▶ **TO DO**:
For each line below that contains the word "will", return that line.

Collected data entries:
────────────────────

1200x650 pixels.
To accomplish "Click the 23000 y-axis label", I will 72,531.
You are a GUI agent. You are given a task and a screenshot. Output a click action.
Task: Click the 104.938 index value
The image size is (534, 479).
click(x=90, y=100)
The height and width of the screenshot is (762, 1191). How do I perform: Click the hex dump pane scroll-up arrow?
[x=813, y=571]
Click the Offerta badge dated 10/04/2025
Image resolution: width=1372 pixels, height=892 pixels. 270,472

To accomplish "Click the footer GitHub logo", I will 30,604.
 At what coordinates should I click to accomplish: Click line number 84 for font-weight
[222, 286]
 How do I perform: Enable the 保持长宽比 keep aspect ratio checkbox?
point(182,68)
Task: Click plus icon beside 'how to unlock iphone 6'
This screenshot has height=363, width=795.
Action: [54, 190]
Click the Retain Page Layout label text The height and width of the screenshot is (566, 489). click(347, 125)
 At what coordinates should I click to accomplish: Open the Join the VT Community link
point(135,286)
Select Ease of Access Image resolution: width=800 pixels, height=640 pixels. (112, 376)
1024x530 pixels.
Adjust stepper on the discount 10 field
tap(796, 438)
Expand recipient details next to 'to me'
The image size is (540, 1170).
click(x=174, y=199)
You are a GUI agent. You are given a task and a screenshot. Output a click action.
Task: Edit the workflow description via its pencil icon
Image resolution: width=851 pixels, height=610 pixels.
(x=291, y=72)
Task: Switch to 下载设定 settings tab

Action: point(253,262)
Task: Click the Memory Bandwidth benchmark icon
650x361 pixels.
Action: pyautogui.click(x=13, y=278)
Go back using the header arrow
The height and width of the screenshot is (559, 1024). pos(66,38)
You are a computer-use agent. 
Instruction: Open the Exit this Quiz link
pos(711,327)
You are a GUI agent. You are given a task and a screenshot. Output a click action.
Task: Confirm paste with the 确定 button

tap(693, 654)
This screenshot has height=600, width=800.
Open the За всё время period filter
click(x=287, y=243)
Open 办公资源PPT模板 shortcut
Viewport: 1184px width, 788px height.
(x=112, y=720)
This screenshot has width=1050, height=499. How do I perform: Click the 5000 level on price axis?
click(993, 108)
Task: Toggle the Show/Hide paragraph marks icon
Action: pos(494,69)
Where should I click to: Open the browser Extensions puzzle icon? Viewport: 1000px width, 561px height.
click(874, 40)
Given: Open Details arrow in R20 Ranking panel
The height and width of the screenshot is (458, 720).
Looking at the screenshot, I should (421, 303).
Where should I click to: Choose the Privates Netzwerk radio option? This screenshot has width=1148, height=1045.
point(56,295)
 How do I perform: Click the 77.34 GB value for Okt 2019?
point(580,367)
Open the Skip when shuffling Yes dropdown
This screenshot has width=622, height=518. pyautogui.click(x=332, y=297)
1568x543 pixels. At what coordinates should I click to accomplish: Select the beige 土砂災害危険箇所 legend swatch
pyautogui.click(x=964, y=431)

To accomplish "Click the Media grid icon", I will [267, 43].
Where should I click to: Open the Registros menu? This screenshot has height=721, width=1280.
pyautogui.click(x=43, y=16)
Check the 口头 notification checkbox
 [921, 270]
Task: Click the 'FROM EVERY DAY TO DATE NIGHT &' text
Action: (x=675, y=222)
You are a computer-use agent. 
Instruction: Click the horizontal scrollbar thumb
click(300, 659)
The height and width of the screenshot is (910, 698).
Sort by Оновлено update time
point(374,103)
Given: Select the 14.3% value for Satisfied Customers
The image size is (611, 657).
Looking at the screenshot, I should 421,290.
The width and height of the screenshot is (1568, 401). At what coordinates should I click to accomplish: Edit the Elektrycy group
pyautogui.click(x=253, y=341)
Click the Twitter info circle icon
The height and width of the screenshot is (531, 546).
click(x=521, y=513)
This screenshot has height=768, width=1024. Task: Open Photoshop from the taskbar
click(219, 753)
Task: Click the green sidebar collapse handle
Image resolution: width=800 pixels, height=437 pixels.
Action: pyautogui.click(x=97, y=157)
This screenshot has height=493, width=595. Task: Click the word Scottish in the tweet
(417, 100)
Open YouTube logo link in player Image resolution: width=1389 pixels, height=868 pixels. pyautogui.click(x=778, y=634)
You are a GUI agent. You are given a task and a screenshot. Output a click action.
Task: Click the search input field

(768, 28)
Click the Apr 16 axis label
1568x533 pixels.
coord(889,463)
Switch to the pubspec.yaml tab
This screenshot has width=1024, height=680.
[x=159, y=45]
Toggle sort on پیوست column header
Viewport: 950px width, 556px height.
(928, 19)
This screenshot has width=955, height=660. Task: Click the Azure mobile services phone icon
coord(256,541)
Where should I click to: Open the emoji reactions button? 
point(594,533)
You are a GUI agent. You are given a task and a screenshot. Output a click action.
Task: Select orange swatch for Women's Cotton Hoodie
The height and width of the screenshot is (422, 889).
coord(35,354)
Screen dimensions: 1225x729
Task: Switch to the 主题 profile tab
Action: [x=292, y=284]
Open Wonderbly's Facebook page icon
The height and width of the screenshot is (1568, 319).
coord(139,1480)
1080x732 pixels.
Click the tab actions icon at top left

────────────────────

▶ **TASK RESULT**:
To accomplish "Click the 23000 y-axis label", I will 72,531.
To accomplish "Click the footer GitHub logo", I will 30,604.
To accomplish "Click the Media grid icon", I will [267, 43].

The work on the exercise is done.